MATERIAL:
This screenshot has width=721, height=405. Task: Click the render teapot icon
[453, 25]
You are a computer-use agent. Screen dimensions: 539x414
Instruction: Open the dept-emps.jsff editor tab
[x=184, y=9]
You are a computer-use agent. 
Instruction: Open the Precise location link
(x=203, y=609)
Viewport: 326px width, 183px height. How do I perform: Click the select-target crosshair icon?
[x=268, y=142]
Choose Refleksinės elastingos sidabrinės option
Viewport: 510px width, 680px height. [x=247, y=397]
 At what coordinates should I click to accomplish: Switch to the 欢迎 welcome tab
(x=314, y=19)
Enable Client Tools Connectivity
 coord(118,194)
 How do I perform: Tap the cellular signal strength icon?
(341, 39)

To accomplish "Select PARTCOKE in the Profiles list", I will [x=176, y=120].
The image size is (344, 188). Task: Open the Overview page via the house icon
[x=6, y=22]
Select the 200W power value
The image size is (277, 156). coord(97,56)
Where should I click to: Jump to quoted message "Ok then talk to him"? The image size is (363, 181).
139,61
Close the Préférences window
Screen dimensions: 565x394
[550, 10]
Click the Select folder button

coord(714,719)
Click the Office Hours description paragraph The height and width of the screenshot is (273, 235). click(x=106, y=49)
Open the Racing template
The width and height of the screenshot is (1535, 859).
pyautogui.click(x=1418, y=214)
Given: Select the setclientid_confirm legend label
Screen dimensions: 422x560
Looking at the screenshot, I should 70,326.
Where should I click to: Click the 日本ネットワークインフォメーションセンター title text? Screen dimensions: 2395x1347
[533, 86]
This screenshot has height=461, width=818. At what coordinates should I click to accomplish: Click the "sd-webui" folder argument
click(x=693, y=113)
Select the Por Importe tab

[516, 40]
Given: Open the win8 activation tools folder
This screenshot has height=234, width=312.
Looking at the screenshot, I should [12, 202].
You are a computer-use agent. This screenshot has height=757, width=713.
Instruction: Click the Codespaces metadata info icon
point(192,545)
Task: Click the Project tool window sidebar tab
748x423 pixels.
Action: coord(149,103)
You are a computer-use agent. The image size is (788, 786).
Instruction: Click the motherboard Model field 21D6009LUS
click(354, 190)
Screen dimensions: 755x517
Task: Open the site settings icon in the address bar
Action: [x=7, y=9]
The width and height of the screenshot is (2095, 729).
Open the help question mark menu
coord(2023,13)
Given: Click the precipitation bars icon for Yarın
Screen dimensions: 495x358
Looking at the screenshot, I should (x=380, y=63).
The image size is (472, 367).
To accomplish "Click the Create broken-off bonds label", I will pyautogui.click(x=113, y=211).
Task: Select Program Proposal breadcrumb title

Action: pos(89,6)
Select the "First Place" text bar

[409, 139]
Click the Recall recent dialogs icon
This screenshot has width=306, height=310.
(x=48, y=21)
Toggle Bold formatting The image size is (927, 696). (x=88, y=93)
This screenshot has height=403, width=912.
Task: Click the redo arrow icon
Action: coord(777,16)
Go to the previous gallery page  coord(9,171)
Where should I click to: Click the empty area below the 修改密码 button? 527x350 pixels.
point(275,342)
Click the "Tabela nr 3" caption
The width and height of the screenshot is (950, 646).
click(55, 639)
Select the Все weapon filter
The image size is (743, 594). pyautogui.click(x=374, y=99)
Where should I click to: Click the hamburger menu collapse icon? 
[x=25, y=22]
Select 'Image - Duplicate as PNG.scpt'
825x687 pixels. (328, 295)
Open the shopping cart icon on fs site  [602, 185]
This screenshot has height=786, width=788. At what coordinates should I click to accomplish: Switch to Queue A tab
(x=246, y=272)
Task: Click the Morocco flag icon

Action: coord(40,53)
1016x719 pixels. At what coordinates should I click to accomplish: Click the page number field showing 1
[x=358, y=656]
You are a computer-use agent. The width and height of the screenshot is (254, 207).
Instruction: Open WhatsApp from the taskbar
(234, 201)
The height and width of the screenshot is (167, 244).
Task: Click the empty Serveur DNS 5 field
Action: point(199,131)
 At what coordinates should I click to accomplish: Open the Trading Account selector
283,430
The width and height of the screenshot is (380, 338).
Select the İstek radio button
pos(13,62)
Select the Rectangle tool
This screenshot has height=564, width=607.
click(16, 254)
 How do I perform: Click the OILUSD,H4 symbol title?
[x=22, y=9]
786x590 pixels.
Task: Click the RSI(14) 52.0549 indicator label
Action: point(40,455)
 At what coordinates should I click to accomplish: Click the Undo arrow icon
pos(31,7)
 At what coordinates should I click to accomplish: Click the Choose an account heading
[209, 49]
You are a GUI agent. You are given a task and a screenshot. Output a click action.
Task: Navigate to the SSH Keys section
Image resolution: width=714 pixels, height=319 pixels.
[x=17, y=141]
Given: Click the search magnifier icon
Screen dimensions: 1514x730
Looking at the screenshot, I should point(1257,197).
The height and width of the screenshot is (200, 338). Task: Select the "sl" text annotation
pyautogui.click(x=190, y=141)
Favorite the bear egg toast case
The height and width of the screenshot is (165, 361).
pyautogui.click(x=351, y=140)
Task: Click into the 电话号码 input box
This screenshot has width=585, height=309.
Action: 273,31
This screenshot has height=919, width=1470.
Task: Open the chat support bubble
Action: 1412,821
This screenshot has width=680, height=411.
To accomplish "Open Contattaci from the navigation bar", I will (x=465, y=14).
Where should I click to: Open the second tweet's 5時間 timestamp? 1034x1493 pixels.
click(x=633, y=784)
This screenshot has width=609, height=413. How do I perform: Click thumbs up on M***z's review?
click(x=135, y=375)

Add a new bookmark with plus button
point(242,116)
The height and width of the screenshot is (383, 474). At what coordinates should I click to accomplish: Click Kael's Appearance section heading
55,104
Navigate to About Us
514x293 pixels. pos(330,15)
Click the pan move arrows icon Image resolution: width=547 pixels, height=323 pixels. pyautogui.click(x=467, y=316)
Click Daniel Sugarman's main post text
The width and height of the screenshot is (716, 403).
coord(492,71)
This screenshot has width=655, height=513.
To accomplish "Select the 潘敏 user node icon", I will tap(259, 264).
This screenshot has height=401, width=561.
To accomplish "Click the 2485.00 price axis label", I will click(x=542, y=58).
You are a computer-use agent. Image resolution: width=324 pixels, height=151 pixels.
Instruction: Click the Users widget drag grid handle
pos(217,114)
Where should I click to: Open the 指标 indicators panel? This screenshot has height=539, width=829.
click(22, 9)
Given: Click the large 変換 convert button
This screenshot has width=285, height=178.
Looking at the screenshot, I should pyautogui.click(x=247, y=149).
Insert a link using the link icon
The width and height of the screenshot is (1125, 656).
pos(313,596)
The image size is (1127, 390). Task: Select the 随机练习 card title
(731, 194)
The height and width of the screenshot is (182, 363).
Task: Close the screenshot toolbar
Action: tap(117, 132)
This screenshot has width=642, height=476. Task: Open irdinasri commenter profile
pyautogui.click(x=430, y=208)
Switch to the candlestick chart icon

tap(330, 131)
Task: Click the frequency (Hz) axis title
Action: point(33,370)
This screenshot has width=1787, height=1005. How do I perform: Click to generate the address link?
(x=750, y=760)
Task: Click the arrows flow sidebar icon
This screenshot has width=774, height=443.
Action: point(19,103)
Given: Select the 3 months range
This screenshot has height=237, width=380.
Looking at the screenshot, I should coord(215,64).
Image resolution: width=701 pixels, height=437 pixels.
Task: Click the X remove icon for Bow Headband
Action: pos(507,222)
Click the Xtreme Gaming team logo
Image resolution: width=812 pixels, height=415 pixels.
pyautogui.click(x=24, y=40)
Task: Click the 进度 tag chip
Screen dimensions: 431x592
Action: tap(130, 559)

EXERCISE: Rewrite the records above, replacing "computer-use agent" with "desktop automation agent" and leaving everything else unchanged.

CORRECT OUTPUT:
This screenshot has width=721, height=405. Task: Click the render teapot icon
[453, 25]
You are a desktop automation agent. Screen dimensions: 539x414
Instruction: Open the dept-emps.jsff editor tab
[x=184, y=9]
You are a desktop automation agent. 
Instruction: Open the Precise location link
(x=203, y=609)
Viewport: 326px width, 183px height. How do I perform: Click the select-target crosshair icon?
[x=268, y=142]
Choose Refleksinės elastingos sidabrinės option
Viewport: 510px width, 680px height. [x=247, y=397]
 At what coordinates should I click to accomplish: Switch to the 欢迎 welcome tab
(x=314, y=19)
Enable Client Tools Connectivity
 coord(118,194)
 How do I perform: Tap the cellular signal strength icon?
(341, 39)

To accomplish "Select PARTCOKE in the Profiles list", I will [x=176, y=120].
The image size is (344, 188). Task: Open the Overview page via the house icon
[x=6, y=22]
Select the 200W power value
The image size is (277, 156). coord(97,56)
Where should I click to: Jump to quoted message "Ok then talk to him"? The image size is (363, 181).
139,61
Close the Préférences window
Screen dimensions: 565x394
[550, 10]
Click the Select folder button

coord(714,719)
Click the Office Hours description paragraph The height and width of the screenshot is (273, 235). click(x=106, y=49)
Open the Racing template
The width and height of the screenshot is (1535, 859).
pyautogui.click(x=1418, y=214)
Given: Select the setclientid_confirm legend label
Screen dimensions: 422x560
Looking at the screenshot, I should 70,326.
Where should I click to: Click the 日本ネットワークインフォメーションセンター title text? Screen dimensions: 2395x1347
[533, 86]
This screenshot has height=461, width=818. At what coordinates should I click to accomplish: Click the "sd-webui" folder argument
click(x=693, y=113)
Select the Por Importe tab

[516, 40]
Given: Open the win8 activation tools folder
This screenshot has height=234, width=312.
Looking at the screenshot, I should [12, 202].
You are a desktop automation agent. This screenshot has height=757, width=713.
Instruction: Click the Codespaces metadata info icon
point(192,545)
Task: Click the Project tool window sidebar tab
748x423 pixels.
Action: coord(149,103)
You are a desktop automation agent. The image size is (788, 786).
Instruction: Click the motherboard Model field 21D6009LUS
click(354, 190)
Screen dimensions: 755x517
Task: Open the site settings icon in the address bar
Action: [x=7, y=9]
The width and height of the screenshot is (2095, 729).
Open the help question mark menu
coord(2023,13)
Given: Click the precipitation bars icon for Yarın
Screen dimensions: 495x358
Looking at the screenshot, I should (x=380, y=63).
The image size is (472, 367).
To accomplish "Click the Create broken-off bonds label", I will pyautogui.click(x=113, y=211).
Task: Select Program Proposal breadcrumb title

Action: pos(89,6)
Select the "First Place" text bar

[409, 139]
Click the Recall recent dialogs icon
This screenshot has width=306, height=310.
(x=48, y=21)
Toggle Bold formatting The image size is (927, 696). (x=88, y=93)
This screenshot has height=403, width=912.
Task: Click the redo arrow icon
Action: coord(777,16)
Go to the previous gallery page  coord(9,171)
Where should I click to: Click the empty area below the 修改密码 button? 527x350 pixels.
point(275,342)
Click the "Tabela nr 3" caption
The width and height of the screenshot is (950, 646).
click(55, 639)
Select the Все weapon filter
The image size is (743, 594). pyautogui.click(x=374, y=99)
Where should I click to: Click the hamburger menu collapse icon? 
[x=25, y=22]
Select 'Image - Duplicate as PNG.scpt'
825x687 pixels. (328, 295)
Open the shopping cart icon on fs site  [602, 185]
This screenshot has height=786, width=788. At what coordinates should I click to accomplish: Switch to Queue A tab
(x=246, y=272)
Task: Click the Morocco flag icon

Action: coord(40,53)
1016x719 pixels. At what coordinates should I click to accomplish: Click the page number field showing 1
[x=358, y=656]
You are a desktop automation agent. The width and height of the screenshot is (254, 207).
Instruction: Open WhatsApp from the taskbar
(234, 201)
The height and width of the screenshot is (167, 244).
Task: Click the empty Serveur DNS 5 field
Action: point(199,131)
 At what coordinates should I click to accomplish: Open the Trading Account selector
283,430
The width and height of the screenshot is (380, 338).
Select the İstek radio button
pos(13,62)
Select the Rectangle tool
This screenshot has height=564, width=607.
click(16, 254)
 How do I perform: Click the OILUSD,H4 symbol title?
[x=22, y=9]
786x590 pixels.
Task: Click the RSI(14) 52.0549 indicator label
Action: point(40,455)
 At what coordinates should I click to accomplish: Click the Undo arrow icon
pos(31,7)
 At what coordinates should I click to accomplish: Click the Choose an account heading
[209, 49]
You are a GUI agent. You are given a task and a screenshot. Output a click action.
Task: Navigate to the SSH Keys section
Image resolution: width=714 pixels, height=319 pixels.
[x=17, y=141]
Given: Click the search magnifier icon
Screen dimensions: 1514x730
Looking at the screenshot, I should point(1257,197).
The height and width of the screenshot is (200, 338). Task: Select the "sl" text annotation
pyautogui.click(x=190, y=141)
Favorite the bear egg toast case
The height and width of the screenshot is (165, 361).
pyautogui.click(x=351, y=140)
Task: Click into the 电话号码 input box
This screenshot has width=585, height=309.
Action: 273,31
This screenshot has height=919, width=1470.
Task: Open the chat support bubble
Action: 1412,821
This screenshot has width=680, height=411.
To accomplish "Open Contattaci from the navigation bar", I will (x=465, y=14).
Where should I click to: Open the second tweet's 5時間 timestamp? 1034x1493 pixels.
click(x=633, y=784)
This screenshot has width=609, height=413. How do I perform: Click thumbs up on M***z's review?
click(x=135, y=375)

Add a new bookmark with plus button
point(242,116)
The height and width of the screenshot is (383, 474). At what coordinates should I click to accomplish: Click Kael's Appearance section heading
55,104
Navigate to About Us
514x293 pixels. pos(330,15)
Click the pan move arrows icon Image resolution: width=547 pixels, height=323 pixels. pyautogui.click(x=467, y=316)
Click Daniel Sugarman's main post text
The width and height of the screenshot is (716, 403).
coord(492,71)
This screenshot has width=655, height=513.
To accomplish "Select the 潘敏 user node icon", I will tap(259, 264).
This screenshot has height=401, width=561.
To accomplish "Click the 2485.00 price axis label", I will click(x=542, y=58).
You are a desktop automation agent. Image resolution: width=324 pixels, height=151 pixels.
Instruction: Click the Users widget drag grid handle
pos(217,114)
Where should I click to: Open the 指标 indicators panel? This screenshot has height=539, width=829.
click(22, 9)
Given: Click the large 変換 convert button
This screenshot has width=285, height=178.
Looking at the screenshot, I should pyautogui.click(x=247, y=149).
Insert a link using the link icon
The width and height of the screenshot is (1125, 656).
pos(313,596)
The image size is (1127, 390). Task: Select the 随机练习 card title
(731, 194)
The height and width of the screenshot is (182, 363).
Task: Close the screenshot toolbar
Action: tap(117, 132)
This screenshot has width=642, height=476. Task: Open irdinasri commenter profile
pyautogui.click(x=430, y=208)
Switch to the candlestick chart icon

tap(330, 131)
Task: Click the frequency (Hz) axis title
Action: point(33,370)
This screenshot has width=1787, height=1005. How do I perform: Click to generate the address link?
(x=750, y=760)
Task: Click the arrows flow sidebar icon
This screenshot has width=774, height=443.
Action: point(19,103)
Given: Select the 3 months range
This screenshot has height=237, width=380.
Looking at the screenshot, I should coord(215,64).
Image resolution: width=701 pixels, height=437 pixels.
Task: Click the X remove icon for Bow Headband
Action: pos(507,222)
Click the Xtreme Gaming team logo
Image resolution: width=812 pixels, height=415 pixels.
pyautogui.click(x=24, y=40)
Task: Click the 进度 tag chip
Screen dimensions: 431x592
Action: tap(130, 559)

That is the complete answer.